Study-specific estimates adjusted for birth year and entry year (BCDDP, PLCO, USRT), age at last menstrual period, age at menarche, body mass index, oral contraceptive use, menopausal hormone therapy use, diabetes, and smoking.

BCDDP: The Breast Cancer Detection Demonstration Project Follow-up Study

PLCO: The Prostate, Lung, Colorectal and Ovarian Cancer Screening Trial

USRT: The US Radiologic Technologist Study;

Aggregated estimated adjusted for birth year, calendar year of entry, study, age at menopause, age at menarche, body mass index, oral contraceptive use, menopausal hormone therapy use, diabetes, and smoking.

Results

The pooled dataset included 360 incident endometrial cancers among 26,936 nulliparous women and 1,378 cancers among 146,583 parous women (Figure 1, Table 1). Histologic type was available for approximately half of the cases; most were endometrioid adenocarcinomas. The aggregate HR for nulliparity was 1.42 (95% CI 1.26 to 1.60), with study-specific HRs between 1.31 and 1.67 (Table 1).

Calendar year of follow-up and endometrial cancer case numbers among postmenopausal Caucasian nulliparous and parous women in the four studies included in the aggregated analysis

Nulliparous women represented by dashed (- - - -) lines. Parous women represented by solid lines.

There was no evidence of statistically significant heterogeneity by parity for any of the hormone-related risk factors (Figures 2–3). Endometrial cancer rates were approximately 25% lower among women who reported a history of OC use (Figure 3a). Endometrial cancer risks increased with older age at menopause, increasing BMI, and longer-duration E + P use. The largest HRs, approximately 3-fold, were observed for BMI ≥30 kg/m² compared with <25 kg/m². For the risk factors shown in Figures 2–3, similar patterns were observed among parous women with 1–2 births and those with ≥3 births (data not shown).

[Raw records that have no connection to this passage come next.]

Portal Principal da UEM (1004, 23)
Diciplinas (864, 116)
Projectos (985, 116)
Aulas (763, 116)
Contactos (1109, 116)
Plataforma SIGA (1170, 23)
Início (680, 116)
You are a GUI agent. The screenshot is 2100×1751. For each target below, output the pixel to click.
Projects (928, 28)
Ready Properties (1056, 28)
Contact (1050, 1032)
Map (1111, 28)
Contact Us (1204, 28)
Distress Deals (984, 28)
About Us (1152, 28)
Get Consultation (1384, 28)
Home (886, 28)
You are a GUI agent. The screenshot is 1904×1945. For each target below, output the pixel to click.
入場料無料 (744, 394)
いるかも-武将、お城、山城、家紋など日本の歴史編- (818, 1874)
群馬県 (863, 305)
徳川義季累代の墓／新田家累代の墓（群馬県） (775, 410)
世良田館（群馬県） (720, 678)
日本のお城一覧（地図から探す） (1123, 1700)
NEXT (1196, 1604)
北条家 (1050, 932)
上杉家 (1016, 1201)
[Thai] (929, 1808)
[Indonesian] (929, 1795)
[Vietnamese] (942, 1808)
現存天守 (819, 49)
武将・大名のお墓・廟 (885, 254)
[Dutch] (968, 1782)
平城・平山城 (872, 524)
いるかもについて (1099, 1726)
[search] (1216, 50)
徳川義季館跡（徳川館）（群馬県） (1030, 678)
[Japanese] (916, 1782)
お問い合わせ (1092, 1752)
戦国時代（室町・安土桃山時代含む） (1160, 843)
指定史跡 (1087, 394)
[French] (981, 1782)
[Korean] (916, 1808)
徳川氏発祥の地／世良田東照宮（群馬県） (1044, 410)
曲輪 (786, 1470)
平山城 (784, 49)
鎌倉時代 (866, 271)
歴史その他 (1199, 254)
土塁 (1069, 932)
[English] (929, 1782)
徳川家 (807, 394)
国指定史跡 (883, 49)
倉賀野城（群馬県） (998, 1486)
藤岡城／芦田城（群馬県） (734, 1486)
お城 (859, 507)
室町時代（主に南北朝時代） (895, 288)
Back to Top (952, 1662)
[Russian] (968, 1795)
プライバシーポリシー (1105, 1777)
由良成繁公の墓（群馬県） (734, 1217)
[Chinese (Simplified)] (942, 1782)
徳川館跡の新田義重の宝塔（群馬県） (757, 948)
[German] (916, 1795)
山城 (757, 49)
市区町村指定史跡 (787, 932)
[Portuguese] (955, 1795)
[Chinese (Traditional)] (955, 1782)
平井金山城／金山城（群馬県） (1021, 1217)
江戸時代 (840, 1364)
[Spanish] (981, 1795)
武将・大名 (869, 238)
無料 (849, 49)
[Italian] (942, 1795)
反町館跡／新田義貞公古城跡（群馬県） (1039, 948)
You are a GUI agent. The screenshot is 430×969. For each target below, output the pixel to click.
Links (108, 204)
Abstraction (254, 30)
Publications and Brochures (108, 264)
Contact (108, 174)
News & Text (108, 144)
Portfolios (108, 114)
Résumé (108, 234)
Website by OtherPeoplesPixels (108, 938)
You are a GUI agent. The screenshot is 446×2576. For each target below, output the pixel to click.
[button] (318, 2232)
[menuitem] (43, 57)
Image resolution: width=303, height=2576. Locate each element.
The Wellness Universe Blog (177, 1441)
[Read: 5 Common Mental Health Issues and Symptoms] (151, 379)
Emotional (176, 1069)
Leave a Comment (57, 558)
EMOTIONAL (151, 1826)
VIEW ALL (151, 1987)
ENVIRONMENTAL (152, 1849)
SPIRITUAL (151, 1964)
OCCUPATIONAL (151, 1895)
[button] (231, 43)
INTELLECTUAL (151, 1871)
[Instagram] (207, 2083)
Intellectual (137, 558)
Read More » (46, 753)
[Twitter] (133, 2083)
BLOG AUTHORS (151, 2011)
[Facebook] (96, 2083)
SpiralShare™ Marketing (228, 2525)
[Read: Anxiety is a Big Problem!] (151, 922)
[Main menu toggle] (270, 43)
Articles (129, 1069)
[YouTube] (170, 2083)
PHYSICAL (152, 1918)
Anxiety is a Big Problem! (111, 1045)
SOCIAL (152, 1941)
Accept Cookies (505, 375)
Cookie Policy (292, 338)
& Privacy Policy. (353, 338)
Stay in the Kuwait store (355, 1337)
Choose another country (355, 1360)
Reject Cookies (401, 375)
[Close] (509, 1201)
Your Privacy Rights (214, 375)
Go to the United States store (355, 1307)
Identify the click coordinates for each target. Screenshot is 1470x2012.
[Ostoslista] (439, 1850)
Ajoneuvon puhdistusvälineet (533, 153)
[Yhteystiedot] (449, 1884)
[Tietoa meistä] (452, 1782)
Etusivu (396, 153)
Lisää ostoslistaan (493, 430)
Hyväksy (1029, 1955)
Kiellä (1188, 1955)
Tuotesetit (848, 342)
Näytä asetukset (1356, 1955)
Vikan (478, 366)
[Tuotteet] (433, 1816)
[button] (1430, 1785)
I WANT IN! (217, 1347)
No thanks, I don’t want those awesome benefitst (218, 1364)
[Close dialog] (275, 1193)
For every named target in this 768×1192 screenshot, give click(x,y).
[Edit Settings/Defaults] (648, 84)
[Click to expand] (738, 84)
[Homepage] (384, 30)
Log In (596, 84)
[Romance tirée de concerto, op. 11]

Ages at menarche and menopause and body mass index and endometrial cancer risk stratified by parity in the aggregated sample of postmenopausal Caucasian women

Hazard ratios (HRs) and 95% confidence intervals (CI) estimated using Cox proportional hazards models with age as the underlying time scale with separate models fit to nulliparous and parous women. Models include all variables presented in Figures 2 and 3 as well as study, birth year, calendar year of entry, diabetes, and smoking status. Parous models further adjusted for number of births. P-values are presented for the heterogeneity between parous and nulliparous women based on a Wald type chi-square test. HRs for nulliparous women represented by white boxes. HRs for parous women represented black boxes.

2a. In PLCO, age at menarche categorized as <14 and ≥14 years.

Use of oral contraceptives and menopausal hormone therapy and risk of endometrial cancer stratified by parity in the aggregated sample of postmenopausal Caucasian women

Hazard ratios (HRs) and 95% confidence intervals (CI) estimated using Cox proportional hazards models with age as the underlying time scale with separate models fit to nulliparous and parous women. Models include all variables presented in Figures 2 and 3 as well as study, birth year, calendar year of entry, diabetes, and smoking status. Parous models further adjusted for number of births. P-values are presented for the heterogeneity between parous and nulliparous women based on a Wald type chi-square test. HRs for nulliparous women represented by white boxes. HRs for parous women represented black boxes.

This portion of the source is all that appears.